Some data sets are too large

1270604909 · April 13, 2020, 11:03am

Is it possible to divide the data sets into smaller data sets and download them separately?

nukeador · April 13, 2020, 11:10am

Currently the only process we have right now is the full dataset publication, but we are working on improving it this year so we can have more frequent or continuous access to the updated dataset.

david-song · April 15, 2020, 12:07am

Hi, what’s your main issue with the file size?

Are you having problems downloading the data sets via your ISP, or is it a storage issue? Is it that the file won’t resume, so you end up downloading over and over again?

Would a torrent option help you?

1270604909 · April 15, 2020, 1:54pm

Thanks for your reply,torrent option is a great idea,it will be more stable to download.Data sets can be classified by language and downloaded through different links, so can data set in a language be divided into smaller data sets and downloaded through different links?download speed and storage both can be the limitations.

stergro · April 16, 2020, 2:33pm

If you use a download-manager you can restart the download whenever it fails without loosing data. You can also pause and restart the download this way.

Using a download manager is a little complicated in this case, though. You have to enter your e-mail address to start the download, then copy the URL of the file into the download manager and stop the download in the browser.

isomorph70 · April 20, 2020, 2:42pm

Problem: Some data sets are too big.

The Solution : A browsable directory structure accessible via the web.

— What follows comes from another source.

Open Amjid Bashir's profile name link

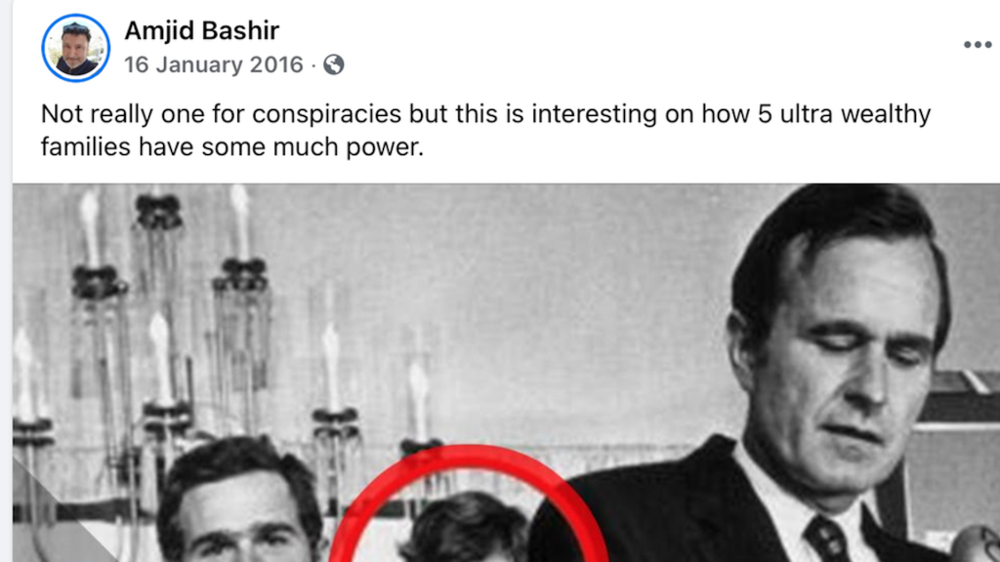tap(202, 31)
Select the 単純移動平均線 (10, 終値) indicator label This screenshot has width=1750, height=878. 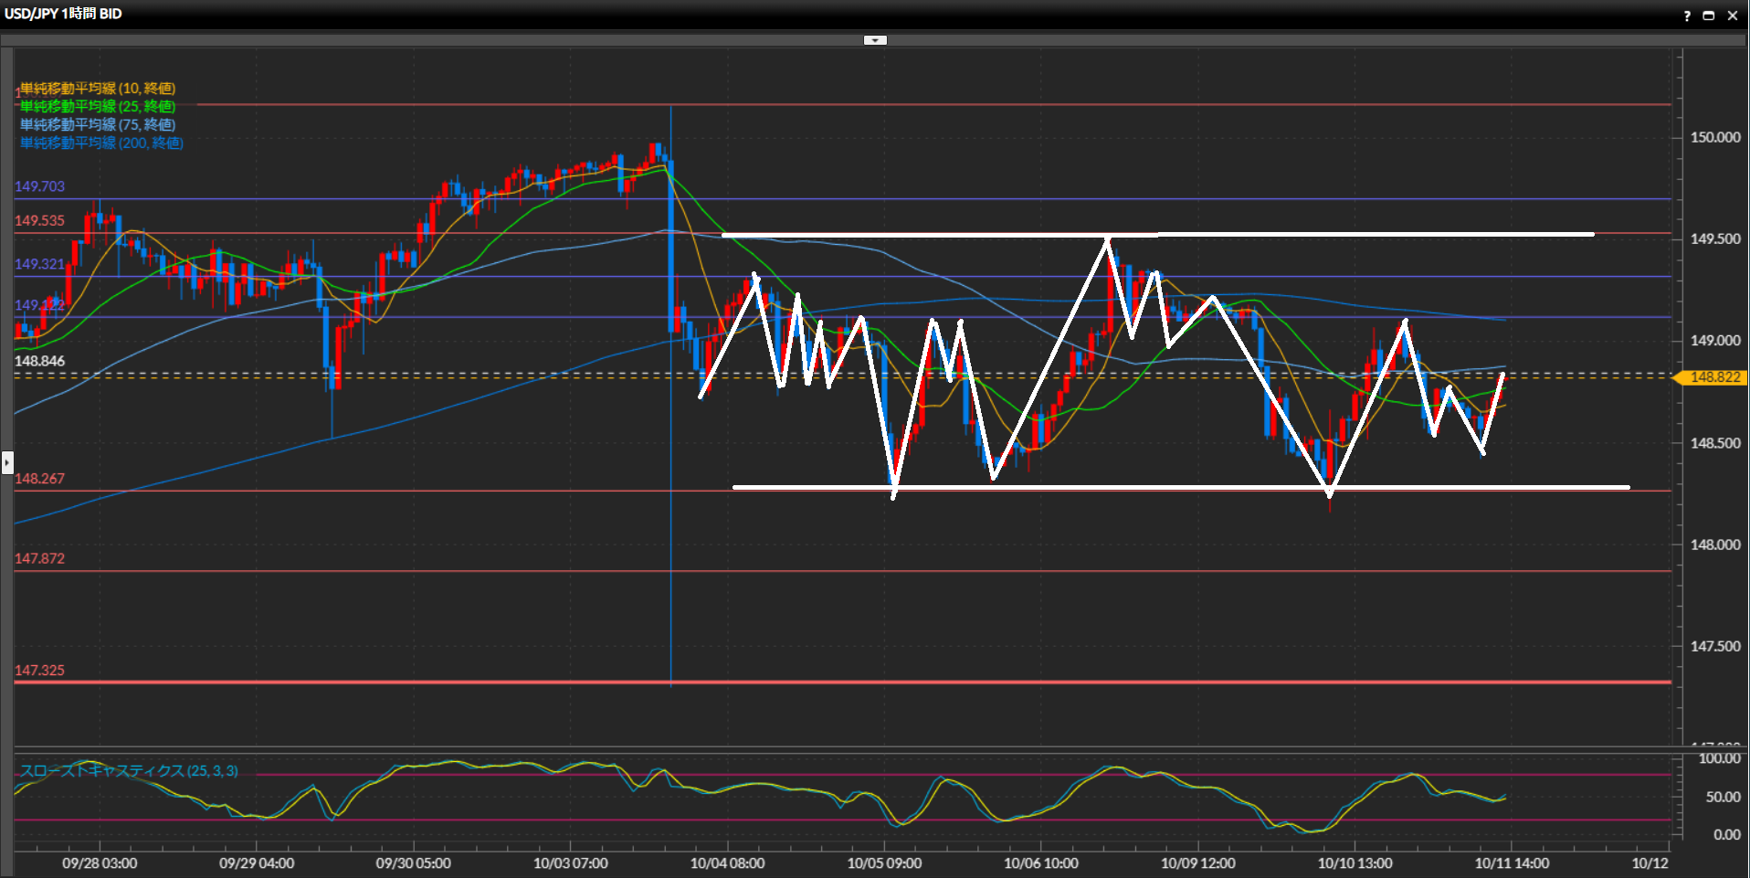click(x=98, y=89)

A way to implement it is by building a triee data-structure as a tree of nested directory structure and then share it via IPFS.

And that is exactly what I have done.

A sentence can be found by following a path down that spells the sentence. The data related to a sentence can be found in the directory named ‘¤’ in the last directory.

Here is a link to the first version of such a directory structure.
https://ipfs.io/ipfs/QmcA1QMu7UXcBJTAPE1b44fhYv9CWtr75KAhoachq4ajhC

Using IPFS makes it possible for the participants to make backup and use,the whole or only part of the database.

Participants can also help guarantee that the database, don’t disappear from the internet.
(Have self been participating in 3 projects, that removed their web site).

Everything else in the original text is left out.